Besonderes Mittel im Jugendstrafrecht ist die Aussetzung der
Verhängung der Jugendstrafe gemäß § 27 Jugendgerichtsgesetz
(JGG), welche der Bewährung nach § 21 JGG ganz ähnlich ist
(siehe vorheriger Abschnitt). Der Unterschied: Bei der Aussetzung der
Verhängung der Jugendstrafe geht es immer darum, ob überhaupt eine
Jugendstrafe in Betracht kommt. Es ist also zunächst unklar, ob
schädliche Neigungen beim Täter vorliegen (§ 17 Absatz 2
JGG), die eine Jugendstrafe unumgänglich machen würden (siehe
Abschnitt "Jugendstrafe").
Der Richter stellt in diesem Fall
die Schuld (z.
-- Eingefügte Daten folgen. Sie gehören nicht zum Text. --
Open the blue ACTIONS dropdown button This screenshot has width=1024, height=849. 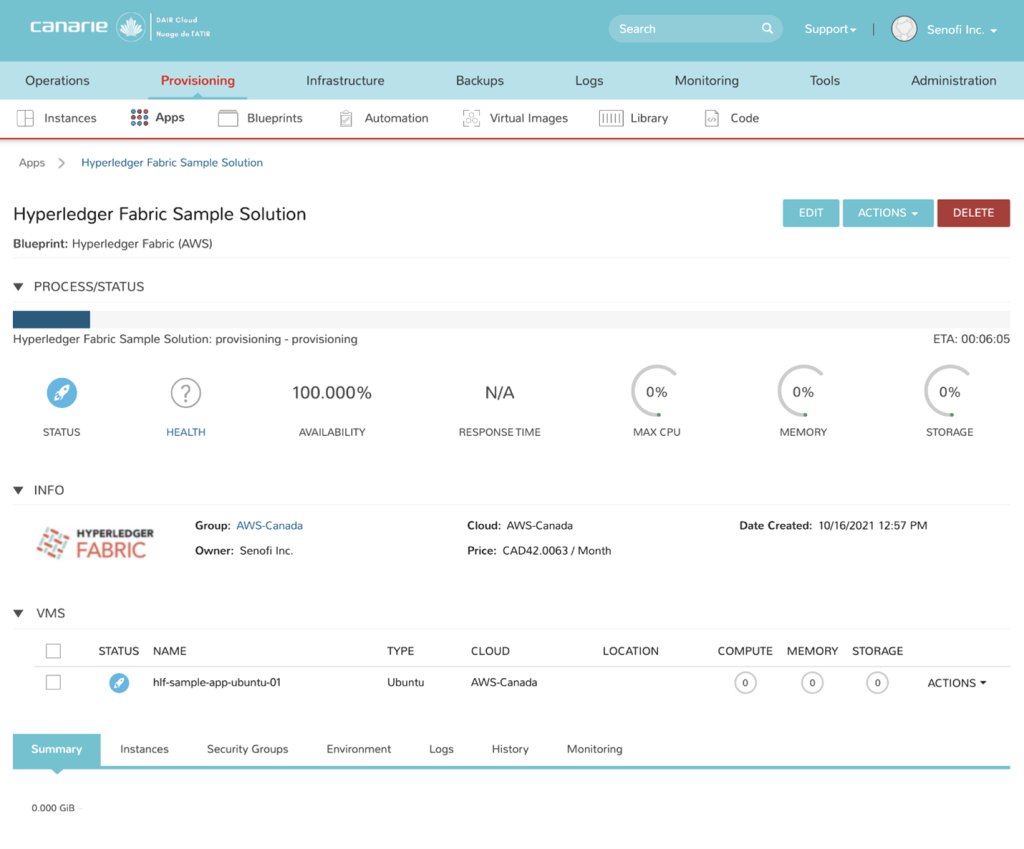[x=888, y=213]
B. begangener Diebstahl) nur grundsätzlich fest
und gewährt dem Jugendlichen eine Bewährungszeit, für die die
Strafverhängung ausgesetzt ist.
Die Bewährungszeit beträgt
hierbei höchstens zwei Jahre (§ 28 Absatz 1 JGG) und es
findet auch eine Bewährungshilfe - wie bei der Aussetzung der
Jugendstrafe - statt.
Sollte sich während dieser Zeit
aufgrund von schlechter Führung herausstellen, dass die Tat des
Jugendlichen doch durch schädliche Neigungen hervorgerufen wurde, die
eine Jugendstrafe notwendig machen, dann erkennt der Richter nach
§ 30 Absatz 1 JGG auf die Jugendstrafe, die er ohne
Aussetzung ausgesprochen hätte. Anderenfalls wird der Strafausspruch
nach Ablauf der Bewährungszeit getilgt (§ 30 Absatz 2
JGG), und der Jugendliche braucht nicht in Haft.